Given instruction: Retype the rows, starting at the line that contains "You are a computer-use agent. The image" and stopping after the line that contains "click(142, 62)", with both of those lines included.
________________
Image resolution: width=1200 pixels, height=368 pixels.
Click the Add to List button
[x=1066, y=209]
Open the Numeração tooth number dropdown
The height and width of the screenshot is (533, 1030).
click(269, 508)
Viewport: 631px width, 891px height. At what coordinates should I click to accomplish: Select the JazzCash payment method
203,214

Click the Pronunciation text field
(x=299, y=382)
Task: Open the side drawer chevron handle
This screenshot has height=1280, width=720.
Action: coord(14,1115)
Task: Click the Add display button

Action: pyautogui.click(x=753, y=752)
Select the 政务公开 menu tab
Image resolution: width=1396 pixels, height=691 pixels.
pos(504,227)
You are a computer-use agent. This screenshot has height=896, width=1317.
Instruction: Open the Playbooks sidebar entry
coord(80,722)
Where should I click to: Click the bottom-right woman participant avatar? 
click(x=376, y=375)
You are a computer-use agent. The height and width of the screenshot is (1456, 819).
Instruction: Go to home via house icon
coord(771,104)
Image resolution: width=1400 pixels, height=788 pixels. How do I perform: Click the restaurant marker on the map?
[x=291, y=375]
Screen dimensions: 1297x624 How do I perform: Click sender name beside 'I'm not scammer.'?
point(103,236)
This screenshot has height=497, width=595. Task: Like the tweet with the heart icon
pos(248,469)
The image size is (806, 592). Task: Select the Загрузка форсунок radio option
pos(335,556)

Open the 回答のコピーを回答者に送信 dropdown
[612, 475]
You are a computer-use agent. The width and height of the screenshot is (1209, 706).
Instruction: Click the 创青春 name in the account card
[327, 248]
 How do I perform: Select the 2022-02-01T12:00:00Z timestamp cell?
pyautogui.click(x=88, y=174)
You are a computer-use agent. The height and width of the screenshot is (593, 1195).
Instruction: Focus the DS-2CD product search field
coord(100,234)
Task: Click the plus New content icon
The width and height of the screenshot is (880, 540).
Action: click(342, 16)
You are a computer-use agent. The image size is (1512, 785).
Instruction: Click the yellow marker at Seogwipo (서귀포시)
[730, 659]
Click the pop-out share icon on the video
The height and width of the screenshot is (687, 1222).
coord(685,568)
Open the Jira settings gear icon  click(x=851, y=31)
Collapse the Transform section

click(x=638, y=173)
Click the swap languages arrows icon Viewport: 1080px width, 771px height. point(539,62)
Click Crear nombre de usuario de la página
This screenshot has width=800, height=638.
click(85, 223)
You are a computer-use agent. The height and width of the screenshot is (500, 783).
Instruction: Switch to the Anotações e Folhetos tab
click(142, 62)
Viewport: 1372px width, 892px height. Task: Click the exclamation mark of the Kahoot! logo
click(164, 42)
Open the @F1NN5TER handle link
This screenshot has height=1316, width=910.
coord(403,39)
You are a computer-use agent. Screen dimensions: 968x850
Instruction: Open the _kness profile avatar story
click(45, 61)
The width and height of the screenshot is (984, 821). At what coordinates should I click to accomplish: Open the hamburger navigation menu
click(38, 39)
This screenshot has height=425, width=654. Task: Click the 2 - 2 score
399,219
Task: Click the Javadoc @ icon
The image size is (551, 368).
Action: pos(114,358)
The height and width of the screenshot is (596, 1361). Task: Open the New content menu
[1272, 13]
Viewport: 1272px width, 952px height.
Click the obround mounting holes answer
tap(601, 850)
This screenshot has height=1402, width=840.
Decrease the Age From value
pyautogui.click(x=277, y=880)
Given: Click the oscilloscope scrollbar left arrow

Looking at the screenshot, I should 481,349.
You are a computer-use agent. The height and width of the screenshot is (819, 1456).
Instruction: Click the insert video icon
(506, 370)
________________
Task solution:
You are a computer-use agent. The image size is (1512, 785).
Instruction: Click the yellow marker at Seogwipo (서귀포시)
[730, 659]
Click the pop-out share icon on the video
The height and width of the screenshot is (687, 1222).
coord(685,568)
Open the Jira settings gear icon  click(x=851, y=31)
Collapse the Transform section

click(x=638, y=173)
Click the swap languages arrows icon Viewport: 1080px width, 771px height. point(539,62)
Click Crear nombre de usuario de la página
This screenshot has width=800, height=638.
click(85, 223)
You are a computer-use agent. The height and width of the screenshot is (500, 783).
Instruction: Switch to the Anotações e Folhetos tab
click(142, 62)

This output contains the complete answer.